Testo fornito >>
Mariella Devia: Lascio le scene ma non il canto.
Alla vigilia dell’addio alle scene, con l’ultima recita di Norma al Teatro La Fenice, abbiamo incontrato Mariella Devia per quella che da intervista si è trasformata in una piacevolissima conversazione.
- Signora Devia, una domanda che le hanno già fatto ma dalla quale non posso esimermi. Come è maturata la decisone del ritiro dalle scene?
Beh, perché era ora. Ho settant’anni, e mi pare che la cosa fosse matura.
- Parliamo di Norma. In una sua intervista di qualche anno fa aveva detto che non l’avrebbe mai cantata e invece… Secondo me, in questi casi è bello anche contraddirsi. Come si è avvicinata a Norma? Cosa l’affascina del personaggio?
Perché le cose maturano; più che altro perché, come ho detto tante volte, l’idea che avevo di Norma era un’idea belcantistica e dunque quando ho trovato la compagnia adatta, l’atmosfera, il direttore che insisteva moltissimo per fare un’operazione del genere e allora ho accettato e ho continuato a cantarla.
- Molto giusto, anche perché Norma è un ruolo belcantistico.
Però, sa, ci sono state tante interpretazioni e ognuno ha le sue idee.
- Trovo sia da cantare sui fiati e non di potenza.

Materiale fornito >>
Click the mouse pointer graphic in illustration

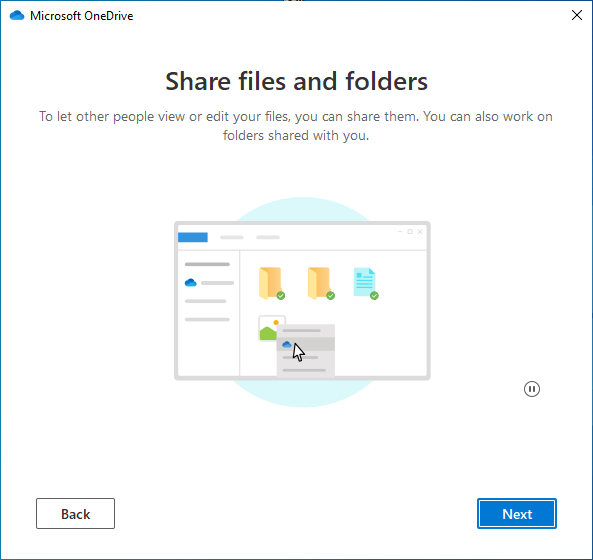(298, 352)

Consegna >> Ricopia fedelmente il passo dell'intervista a Mariella Devia da "- Parliamo di" a "un ruolo belcantistico.".

Risposta >>
- Parliamo di Norma. In una sua intervista di qualche anno fa aveva detto che non l’avrebbe mai cantata e invece… Secondo me, in questi casi è bello anche contraddirsi. Come si è avvicinata a Norma? Cosa l’affascina del personaggio?
Perché le cose maturano; più che altro perché, come ho detto tante volte, l’idea che avevo di Norma era un’idea belcantistica e dunque quando ho trovato la compagnia adatta, l’atmosfera, il direttore che insisteva moltissimo per fare un’operazione del genere e allora ho accettato e ho continuato a cantarla.
- Molto giusto, anche perché Norma è un ruolo belcantistico.